[Items from a dataset]
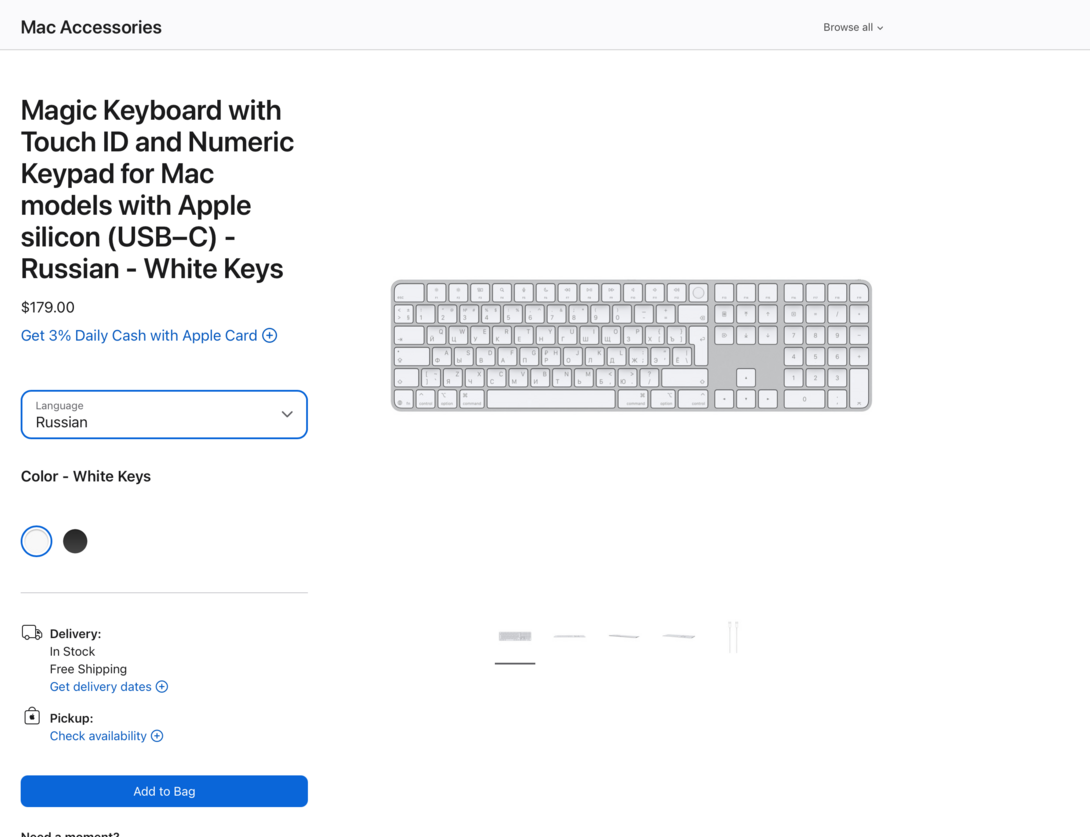Click the Check availability link
This screenshot has height=837, width=1090.
[98, 736]
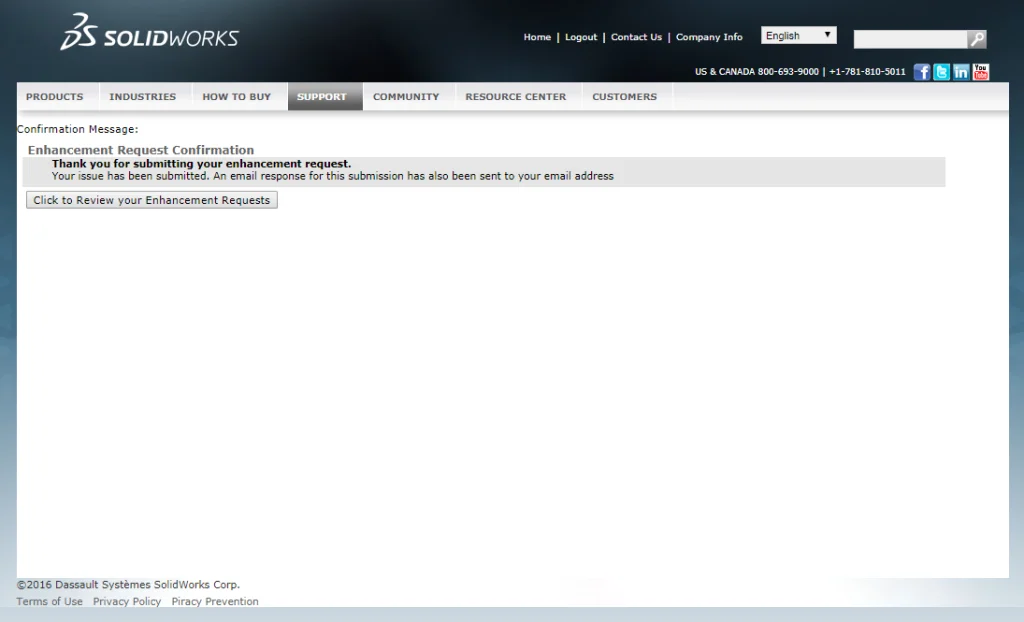
Task: Expand the English language dropdown
Action: pyautogui.click(x=799, y=36)
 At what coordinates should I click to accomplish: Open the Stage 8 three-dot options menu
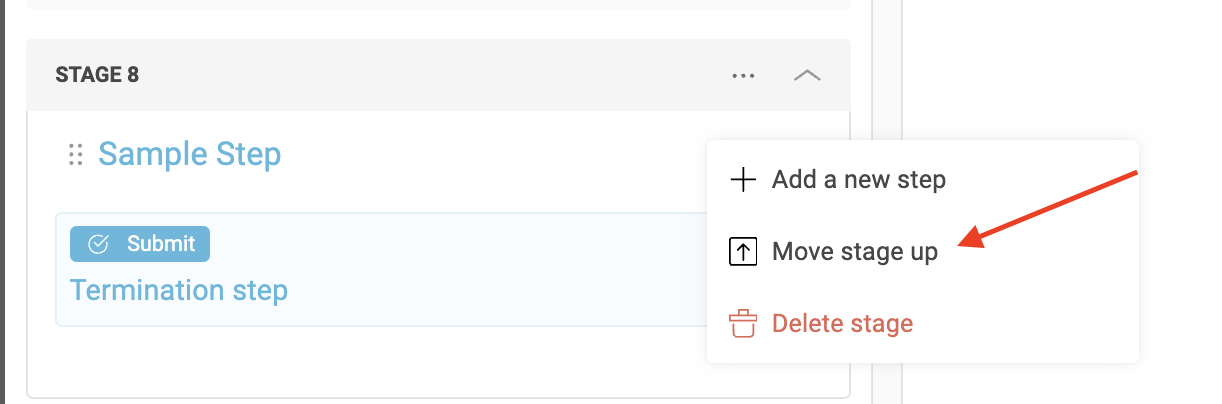coord(743,75)
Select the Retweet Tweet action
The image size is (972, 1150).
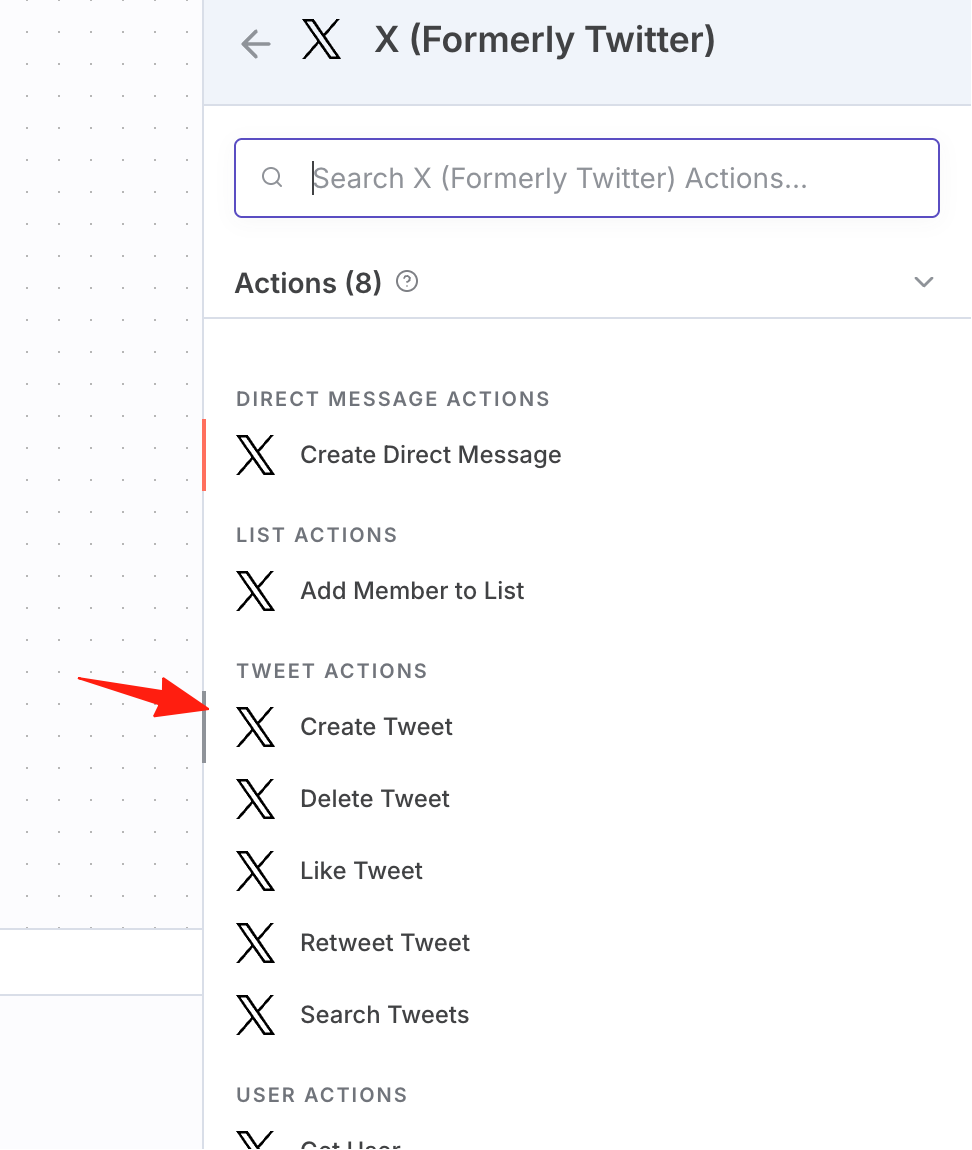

### SHORT TASK
Starting at the line that contains "At what coordinates" and stopping at the end of the records, copy out every line, and shift each coordinate in the answers by -68. Leave the pictures out.

### CORRECT ANSWER
 At what coordinates should I click to accomplish: Open the Stage 8 three-dot options menu
coord(675,7)
Select the Retweet Tweet action
The image size is (972, 1150).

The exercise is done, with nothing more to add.